Iran's Revolutionary Guard shot down a U.S. drone on Thursday amid heightened tensions between Tehran and Washington over its collapsing nuclear deal with world powers, American and Iranian officials said, while disputing the circumstances of the incident.
The Guard said it shot down the drone over Iranian airspace, while two U.S. officials told The Associated Press the downing happened over international airspace in the Strait of Hormuz. The different accounts could not be immediately reconciled.
Previously, the U.S. military alleged Iran had fired a missile at another drone last week that was responding to the attack on two oil tankers near the Gulf of Oman. The U.S. blames Iran for the attack on the ships; Tehran denies it was involved.
The attacks come against the backdrop of heightened tensions between the U.S. and Iran following President Donald Trump's decision to withdraw from Tehran's nuclear deal a year ago. The White House separately said it was aware of reports of a missile strike on Saudi Arabia amid a campaign targeting the kingdom by Yemen's Iranian-allied Houthi rebels.
Iran recently has quadrupled its production of low-enriched uranium and threatened to boost its enrichment closer to weapons-grade levels, trying to pressure Europe for new terms to the 2015 deal.
In recent weeks, the U.S. has sped an aircraft carrier to the Mideast and deployed additional troops to the tens of thousands already in the region. From Yemen, Iranian-allied Houthi rebels have launched bomb-laden drones into neighboring Saudi Arabia.
All this has raised fears that a miscalculation or further rise in tensions could push the U.S. and Iran into an open conflict, some 40 years after Tehran's Islamic Revolution. Thursday's drone shootdown marks the first direct Iranian-claimed attack on the U.S. amid the crisis.
Iran's paramilitary Revolutionary Guard, which answers only to Supreme Leader Ayatollah Ali Khamenei, said it shot down the drone on Thursday morning when it entered Iranian airspace near the Kouhmobarak district in southern Iran's Hormozgan province.
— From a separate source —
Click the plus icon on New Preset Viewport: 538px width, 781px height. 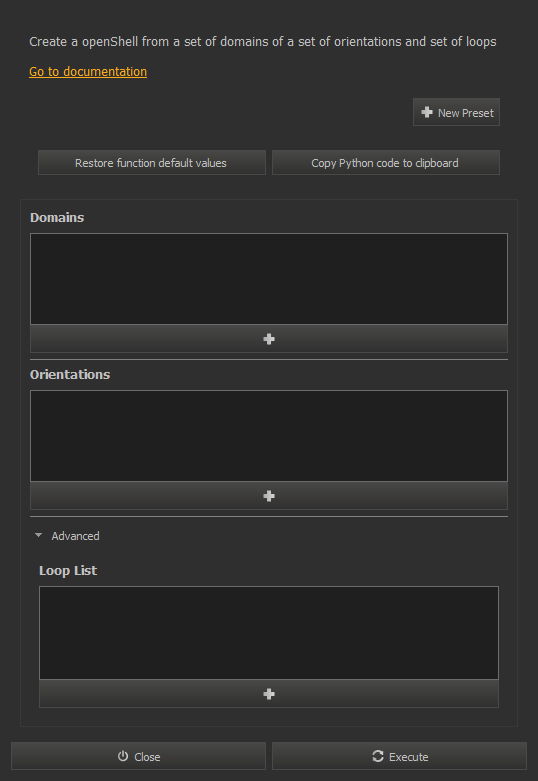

Kouhmobarak is some 1,200 kilometers (750 miles) southeast of Tehran and close to the Strait of Hormuz.
Iran's state-run IRNA news agency, citing the Guard, identified the drone as an RQ-4 Global Hawk. However, the U.S. Navy also flies a variant that looks similar called the MQ-4C Triton.
The U.S. officials told the AP the Iranians fired a surface-to-air missile striking the American drone. The officials said the incident happened over the Strait of Hormuz in international airspace. The strait is the narrow mouth of the Persian Gulf through which 20% of all global oil moves through.
The officials spoke to the AP on condition of anonymity as the information had yet to be cleared for release to the public. They did not elaborate on the type of drone shot down, nor the mission it was conducting. However, the U.S. has been worried about international shipping through the Strait of Hormuz since the limpet mine attacks in May and June.
Meanwhile, White House spokeswoman Sarah Sanders said Trump had been "briefed on the reports of a missile strike in the Kingdom of Saudi Arabia."
"We are closely monitoring the situation and continuing to consult with our partners and allies," Sanders said.
The Houthi's Al-Masirah satellite news channel claimed the rebels targeted a power plant in Jizan, near the kingdom's border with Yemen, with a cruise missile. Saudi state media and officials did not immediately report a missile strike Thursday.
A Saudi-led coalition has been battling the Houthis since March 2015 in Yemen, the Arab world's poorest nation now pushed to the brink of famine by the conflict. In recent weeks, the Houthis have launched a new campaign sending missiles and bomb-laden drones into Saudi Arabia.